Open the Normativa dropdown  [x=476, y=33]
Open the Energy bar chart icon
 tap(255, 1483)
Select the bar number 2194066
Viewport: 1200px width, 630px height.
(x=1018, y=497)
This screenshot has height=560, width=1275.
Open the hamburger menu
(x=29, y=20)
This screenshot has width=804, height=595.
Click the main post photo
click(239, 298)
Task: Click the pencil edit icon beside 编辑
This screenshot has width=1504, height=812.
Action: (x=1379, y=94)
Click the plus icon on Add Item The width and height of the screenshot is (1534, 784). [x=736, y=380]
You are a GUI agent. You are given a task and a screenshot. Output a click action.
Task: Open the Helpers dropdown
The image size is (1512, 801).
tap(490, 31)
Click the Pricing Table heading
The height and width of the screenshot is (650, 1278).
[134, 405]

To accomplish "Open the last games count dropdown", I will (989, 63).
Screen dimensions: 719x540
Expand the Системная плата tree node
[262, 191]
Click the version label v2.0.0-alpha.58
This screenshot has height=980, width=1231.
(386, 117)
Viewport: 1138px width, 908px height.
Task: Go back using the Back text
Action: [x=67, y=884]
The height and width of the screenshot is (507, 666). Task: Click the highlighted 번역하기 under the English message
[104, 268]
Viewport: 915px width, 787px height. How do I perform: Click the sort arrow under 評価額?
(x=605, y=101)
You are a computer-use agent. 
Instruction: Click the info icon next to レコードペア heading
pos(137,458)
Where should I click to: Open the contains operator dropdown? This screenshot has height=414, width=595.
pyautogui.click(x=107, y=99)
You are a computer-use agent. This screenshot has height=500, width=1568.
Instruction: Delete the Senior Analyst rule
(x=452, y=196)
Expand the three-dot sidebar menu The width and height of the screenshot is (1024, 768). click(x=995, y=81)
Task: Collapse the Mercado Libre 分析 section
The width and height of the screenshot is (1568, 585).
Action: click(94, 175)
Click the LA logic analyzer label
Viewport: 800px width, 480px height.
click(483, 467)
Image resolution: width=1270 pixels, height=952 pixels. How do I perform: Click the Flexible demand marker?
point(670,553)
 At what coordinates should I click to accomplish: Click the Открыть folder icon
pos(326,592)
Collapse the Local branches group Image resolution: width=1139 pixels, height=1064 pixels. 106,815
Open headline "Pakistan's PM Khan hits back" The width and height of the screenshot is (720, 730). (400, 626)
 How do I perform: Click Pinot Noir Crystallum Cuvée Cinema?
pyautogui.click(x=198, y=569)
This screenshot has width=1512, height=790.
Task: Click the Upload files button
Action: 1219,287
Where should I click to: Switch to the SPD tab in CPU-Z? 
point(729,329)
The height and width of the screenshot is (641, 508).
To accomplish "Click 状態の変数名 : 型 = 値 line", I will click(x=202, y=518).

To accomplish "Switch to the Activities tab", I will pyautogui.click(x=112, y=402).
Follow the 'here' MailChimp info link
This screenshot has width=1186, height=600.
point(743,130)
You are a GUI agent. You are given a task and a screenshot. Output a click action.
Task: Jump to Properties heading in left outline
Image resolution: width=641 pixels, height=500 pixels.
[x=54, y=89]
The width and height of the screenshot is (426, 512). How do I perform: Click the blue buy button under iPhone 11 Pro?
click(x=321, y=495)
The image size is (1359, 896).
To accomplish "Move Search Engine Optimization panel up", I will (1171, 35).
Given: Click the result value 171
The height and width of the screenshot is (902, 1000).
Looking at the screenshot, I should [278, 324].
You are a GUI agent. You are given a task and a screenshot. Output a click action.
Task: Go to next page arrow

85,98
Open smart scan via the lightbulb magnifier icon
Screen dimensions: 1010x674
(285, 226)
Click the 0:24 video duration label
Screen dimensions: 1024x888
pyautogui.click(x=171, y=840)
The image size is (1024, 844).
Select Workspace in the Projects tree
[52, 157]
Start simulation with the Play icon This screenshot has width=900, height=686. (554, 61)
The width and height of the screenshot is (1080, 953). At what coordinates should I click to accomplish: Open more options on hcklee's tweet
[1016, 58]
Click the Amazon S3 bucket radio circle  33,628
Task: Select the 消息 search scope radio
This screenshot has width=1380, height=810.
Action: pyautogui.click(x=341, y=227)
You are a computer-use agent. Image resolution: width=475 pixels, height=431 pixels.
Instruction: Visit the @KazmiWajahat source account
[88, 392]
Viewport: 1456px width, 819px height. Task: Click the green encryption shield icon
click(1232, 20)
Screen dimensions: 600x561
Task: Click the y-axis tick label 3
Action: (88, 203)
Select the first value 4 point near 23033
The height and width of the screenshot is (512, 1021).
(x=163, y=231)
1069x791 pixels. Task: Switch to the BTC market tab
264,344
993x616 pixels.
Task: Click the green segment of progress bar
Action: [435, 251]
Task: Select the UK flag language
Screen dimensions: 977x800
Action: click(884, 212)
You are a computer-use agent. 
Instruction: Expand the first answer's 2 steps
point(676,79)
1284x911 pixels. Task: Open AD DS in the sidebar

——

**Goal of the exercise**
Write each line above out exactly.

**Exercise answer**
Open the Normativa dropdown  [x=476, y=33]
Open the Energy bar chart icon
 tap(255, 1483)
Select the bar number 2194066
Viewport: 1200px width, 630px height.
(x=1018, y=497)
This screenshot has height=560, width=1275.
Open the hamburger menu
(x=29, y=20)
This screenshot has width=804, height=595.
Click the main post photo
click(239, 298)
Task: Click the pencil edit icon beside 编辑
This screenshot has width=1504, height=812.
Action: (x=1379, y=94)
Click the plus icon on Add Item The width and height of the screenshot is (1534, 784). [x=736, y=380]
You are a GUI agent. You are given a task and a screenshot. Output a click action.
Task: Open the Helpers dropdown
The image size is (1512, 801).
tap(490, 31)
Click the Pricing Table heading
The height and width of the screenshot is (650, 1278).
[134, 405]

To accomplish "Open the last games count dropdown", I will (989, 63).
Screen dimensions: 719x540
Expand the Системная плата tree node
[262, 191]
Click the version label v2.0.0-alpha.58
This screenshot has height=980, width=1231.
(386, 117)
Viewport: 1138px width, 908px height.
Task: Go back using the Back text
Action: [x=67, y=884]
The height and width of the screenshot is (507, 666). Task: Click the highlighted 번역하기 under the English message
[104, 268]
Viewport: 915px width, 787px height. How do I perform: Click the sort arrow under 評価額?
(x=605, y=101)
You are a computer-use agent. 
Instruction: Click the info icon next to レコードペア heading
pos(137,458)
Where should I click to: Open the contains operator dropdown? This screenshot has height=414, width=595.
pyautogui.click(x=107, y=99)
You are a computer-use agent. This screenshot has height=500, width=1568.
Instruction: Delete the Senior Analyst rule
(x=452, y=196)
Expand the three-dot sidebar menu The width and height of the screenshot is (1024, 768). click(x=995, y=81)
Task: Collapse the Mercado Libre 分析 section
The width and height of the screenshot is (1568, 585).
Action: click(94, 175)
Click the LA logic analyzer label
Viewport: 800px width, 480px height.
click(483, 467)
Image resolution: width=1270 pixels, height=952 pixels. How do I perform: Click the Flexible demand marker?
point(670,553)
 At what coordinates should I click to accomplish: Click the Открыть folder icon
pos(326,592)
Collapse the Local branches group Image resolution: width=1139 pixels, height=1064 pixels. 106,815
Open headline "Pakistan's PM Khan hits back" The width and height of the screenshot is (720, 730). (400, 626)
 How do I perform: Click Pinot Noir Crystallum Cuvée Cinema?
pyautogui.click(x=198, y=569)
This screenshot has width=1512, height=790.
Task: Click the Upload files button
Action: 1219,287
Where should I click to: Switch to the SPD tab in CPU-Z? 
point(729,329)
The height and width of the screenshot is (641, 508).
To accomplish "Click 状態の変数名 : 型 = 値 line", I will click(x=202, y=518).

To accomplish "Switch to the Activities tab", I will pyautogui.click(x=112, y=402).
Follow the 'here' MailChimp info link
This screenshot has width=1186, height=600.
point(743,130)
You are a GUI agent. You are given a task and a screenshot. Output a click action.
Task: Jump to Properties heading in left outline
Image resolution: width=641 pixels, height=500 pixels.
[x=54, y=89]
The width and height of the screenshot is (426, 512). How do I perform: Click the blue buy button under iPhone 11 Pro?
click(x=321, y=495)
The image size is (1359, 896).
To accomplish "Move Search Engine Optimization panel up", I will (1171, 35).
Given: Click the result value 171
The height and width of the screenshot is (902, 1000).
Looking at the screenshot, I should [278, 324].
You are a GUI agent. You are given a task and a screenshot. Output a click action.
Task: Go to next page arrow

85,98
Open smart scan via the lightbulb magnifier icon
Screen dimensions: 1010x674
(285, 226)
Click the 0:24 video duration label
Screen dimensions: 1024x888
pyautogui.click(x=171, y=840)
The image size is (1024, 844).
Select Workspace in the Projects tree
[52, 157]
Start simulation with the Play icon This screenshot has width=900, height=686. (554, 61)
The width and height of the screenshot is (1080, 953). At what coordinates should I click to accomplish: Open more options on hcklee's tweet
[1016, 58]
Click the Amazon S3 bucket radio circle  33,628
Task: Select the 消息 search scope radio
This screenshot has width=1380, height=810.
Action: pyautogui.click(x=341, y=227)
You are a computer-use agent. Image resolution: width=475 pixels, height=431 pixels.
Instruction: Visit the @KazmiWajahat source account
[88, 392]
Viewport: 1456px width, 819px height. Task: Click the green encryption shield icon
click(1232, 20)
Screen dimensions: 600x561
Task: Click the y-axis tick label 3
Action: (88, 203)
Select the first value 4 point near 23033
The height and width of the screenshot is (512, 1021).
(x=163, y=231)
1069x791 pixels. Task: Switch to the BTC market tab
264,344
993x616 pixels.
Task: Click the green segment of progress bar
Action: [435, 251]
Task: Select the UK flag language
Screen dimensions: 977x800
Action: click(884, 212)
You are a computer-use agent. 
Instruction: Expand the first answer's 2 steps
point(676,79)
1284x911 pixels. Task: Open AD DS in the sidebar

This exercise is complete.